#### [The task]
In the data below, retype exactly the line that contains "Task: Toggle DYN dynamic input in status bar" and every line after it, through the last.

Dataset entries
--

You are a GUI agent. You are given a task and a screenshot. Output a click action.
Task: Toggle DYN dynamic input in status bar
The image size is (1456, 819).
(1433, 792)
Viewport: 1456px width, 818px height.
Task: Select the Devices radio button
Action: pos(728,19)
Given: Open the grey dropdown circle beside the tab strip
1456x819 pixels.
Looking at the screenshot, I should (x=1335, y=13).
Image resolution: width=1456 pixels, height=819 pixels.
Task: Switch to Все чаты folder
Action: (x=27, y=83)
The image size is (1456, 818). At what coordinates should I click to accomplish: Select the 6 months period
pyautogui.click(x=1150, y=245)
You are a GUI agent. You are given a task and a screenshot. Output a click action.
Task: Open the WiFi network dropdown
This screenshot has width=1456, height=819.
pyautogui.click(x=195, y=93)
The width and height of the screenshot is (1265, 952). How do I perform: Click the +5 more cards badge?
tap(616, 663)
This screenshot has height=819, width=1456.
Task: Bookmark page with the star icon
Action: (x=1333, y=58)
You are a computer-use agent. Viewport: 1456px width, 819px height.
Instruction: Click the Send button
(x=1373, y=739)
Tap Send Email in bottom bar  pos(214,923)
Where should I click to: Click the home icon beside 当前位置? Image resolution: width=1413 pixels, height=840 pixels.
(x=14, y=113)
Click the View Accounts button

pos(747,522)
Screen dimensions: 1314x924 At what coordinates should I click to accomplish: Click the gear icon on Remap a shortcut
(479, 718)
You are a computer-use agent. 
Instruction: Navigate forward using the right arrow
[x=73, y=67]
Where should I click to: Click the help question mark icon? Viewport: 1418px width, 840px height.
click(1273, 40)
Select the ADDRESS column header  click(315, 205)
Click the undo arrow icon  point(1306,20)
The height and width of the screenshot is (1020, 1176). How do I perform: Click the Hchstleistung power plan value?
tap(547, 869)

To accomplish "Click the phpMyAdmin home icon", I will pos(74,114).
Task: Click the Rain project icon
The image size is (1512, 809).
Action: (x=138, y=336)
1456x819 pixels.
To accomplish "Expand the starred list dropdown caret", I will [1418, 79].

--

#### [Answer to this exercise]
Task: Toggle DYN dynamic input in status bar
The image size is (1456, 819).
(1433, 792)
Viewport: 1456px width, 818px height.
Task: Select the Devices radio button
Action: pos(728,19)
Given: Open the grey dropdown circle beside the tab strip
1456x819 pixels.
Looking at the screenshot, I should (x=1335, y=13).
Image resolution: width=1456 pixels, height=819 pixels.
Task: Switch to Все чаты folder
Action: (x=27, y=83)
The image size is (1456, 818). At what coordinates should I click to accomplish: Select the 6 months period
pyautogui.click(x=1150, y=245)
You are a GUI agent. You are given a task and a screenshot. Output a click action.
Task: Open the WiFi network dropdown
This screenshot has width=1456, height=819.
pyautogui.click(x=195, y=93)
The width and height of the screenshot is (1265, 952). How do I perform: Click the +5 more cards badge?
tap(616, 663)
This screenshot has height=819, width=1456.
Task: Bookmark page with the star icon
Action: (x=1333, y=58)
You are a computer-use agent. Viewport: 1456px width, 819px height.
Instruction: Click the Send button
(x=1373, y=739)
Tap Send Email in bottom bar  pos(214,923)
Where should I click to: Click the home icon beside 当前位置? Image resolution: width=1413 pixels, height=840 pixels.
(x=14, y=113)
Click the View Accounts button

pos(747,522)
Screen dimensions: 1314x924 At what coordinates should I click to accomplish: Click the gear icon on Remap a shortcut
(479, 718)
You are a computer-use agent. 
Instruction: Navigate forward using the right arrow
[x=73, y=67]
Where should I click to: Click the help question mark icon? Viewport: 1418px width, 840px height.
click(1273, 40)
Select the ADDRESS column header  click(315, 205)
Click the undo arrow icon  point(1306,20)
The height and width of the screenshot is (1020, 1176). How do I perform: Click the Hchstleistung power plan value?
tap(547, 869)

To accomplish "Click the phpMyAdmin home icon", I will pos(74,114).
Task: Click the Rain project icon
The image size is (1512, 809).
Action: (x=138, y=336)
1456x819 pixels.
To accomplish "Expand the starred list dropdown caret", I will [1418, 79].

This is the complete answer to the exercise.